Quoted text

◇ ◇ ◇ ◇ ◇ ◇ ◇

# how are you dudes still posting



## is cuma cén gaige (Dec 27, 2009)

the forum was in decline circa 2005.  it is 2010.  i figured it would just be butterfree and a bunch of nobodies but noooooooope there's opaltiger post post postin' away and oh look there's music dragon, he's as enigmatic as ever  

you appear to have gotten rid of ak tho so that's something I guess

ps the encyclopedia dramatica page is dumb as hell lmao


----------



## departuresong (Dec 27, 2009)

I think this forum started to prosper a little while after you left.

And yes, the ED page is awful. Somebody should re-write it so it's actually, y'know, humorous.


----------



## Zuu (Dec 27, 2009)

I don't recognize you but your post made me giggle a little bit. Yeah, I don't know why we're still here.


----------



## Jolty (Dec 27, 2009)

is cuma cén gaige said:


> the forum was in decline circa 2005.  it is 2010.  i figured it would just be butterfree and a bunch of nobodies but noooooooope there's opaltiger post post postin' away and oh look there's music dragon, he's as enigmatic as ever
> 
> you appear to have gotten rid of ak tho so that's something I guess
> 
> ps the encyclopedia dramatica page is dumb as hell lmao


nope AK's still here bro also it's still 2009 silly

are you that guy who I don't like


----------



## Tailsy (Dec 27, 2009)

I'm quite amused that AK is all 8) _like a ninja_


----------



## Ruby (Dec 27, 2009)

I can't remember its being in decline in 2005.  Hasn't TCoD been growing more or less continuously since it started?


----------



## Tarvos (Dec 27, 2009)

Not lately Ruby. I don't think the post average was as high as it was in 2005 or so.

Also AK is still here and who the fuck are you, creepy kecleon?


----------



## departuresong (Dec 27, 2009)

It's a bit upsetting that so many people forgot about this person.


----------



## surskitty (Dec 27, 2009)

is cuma cén gaige said:


> the forum was in decline circa 2005.  it is 2010.  i figured it would just be butterfree and a bunch of nobodies but noooooooope there's opaltiger post post postin' away and oh look there's music dragon, he's as enigmatic as ever
> 
> you appear to have gotten rid of ak tho so that's something I guess
> 
> ps the encyclopedia dramatica page is dumb as hell lmao


I feel shunned.


----------



## Green (Dec 27, 2009)

is cuma cén gaige said:


> ps the encyclopedia dramatica page is dumb as hell lmao


no u

I'm sorry, I couldn't resist. But to answer the question the title is asking, we're posting the same way you are- with our keyboards. :) _Also, have fun with calling us nobodies._


----------



## ar an fharraige rollta (Dec 28, 2009)

Jolty said:


> nope AK's still here bro also it's still 2009 silly
> 
> are you that guy who I don't like





Watershed said:


> who the fuck are you, creepy kecleon?


nah you wouldn't remember me


ShiningGlass said:


> It's a bit upsetting that so many people forgot about this person.

◇ ◇ ◇ ◇ ◇ ◇ ◇

Given data
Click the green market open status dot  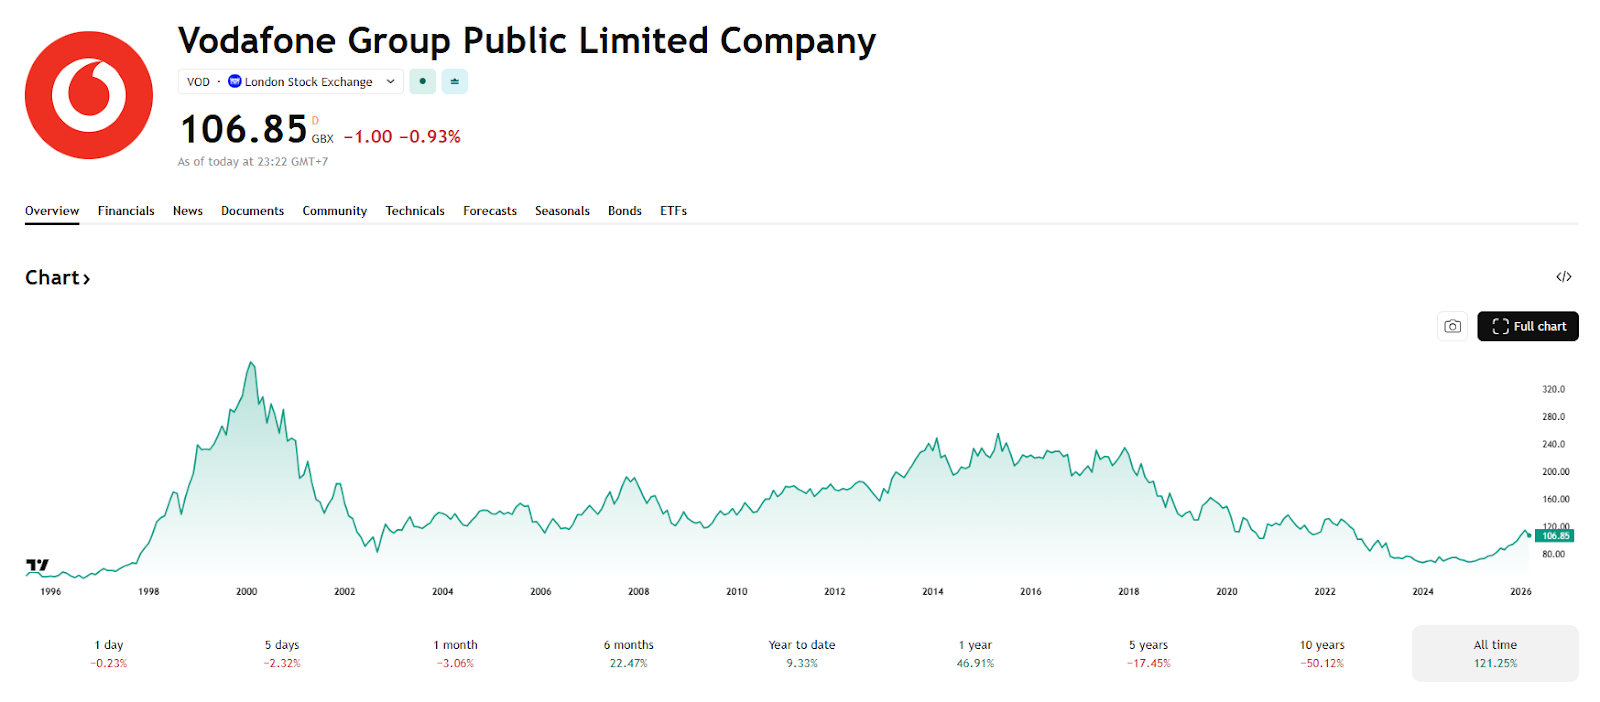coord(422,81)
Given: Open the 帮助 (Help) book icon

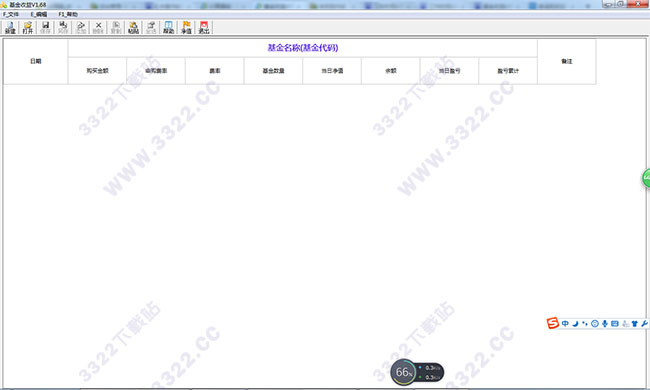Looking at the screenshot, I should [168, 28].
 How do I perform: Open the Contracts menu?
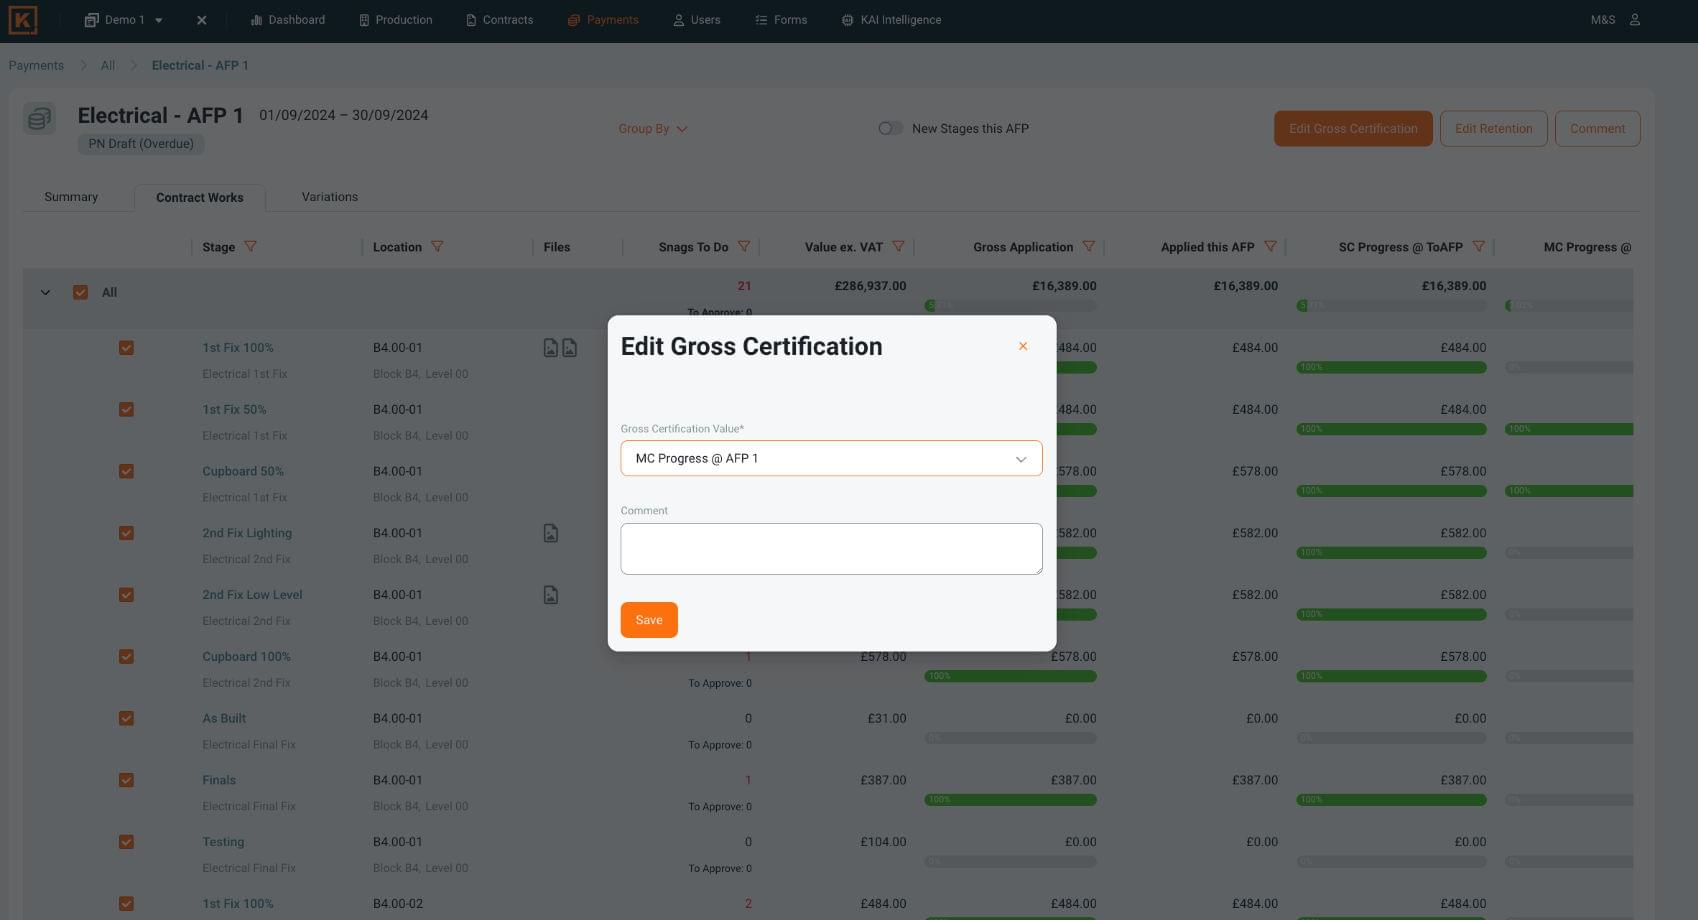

◇ ◇ ◇ ◇ ◇ ◇ ◇

Objectives
1/ In the forum thread, turn the paragraph that begins "the forum was in decline circa 2005" into a short bulleted list that keeps its main facts.
2/ Repeat the part of the forum thread starting at "And yes, the" and ending at "we're still here.", word for word.

The results
1/
- The forum was already in decline around 2005, and the poster says it is now 2010.
- The poster expected to find only butterfree and a bunch of nobodies.
- Instead, opaltiger is still posting away.
- music dragon is still around too, as enigmatic as ever.

2/
And yes, the ED page is awful. Somebody should re-write it so it's actually, y'know, humorous.


----------



## Zuu (Dec 27, 2009)

I don't recognize you but your post made me giggle a little bit. Yeah, I don't know why we're still here.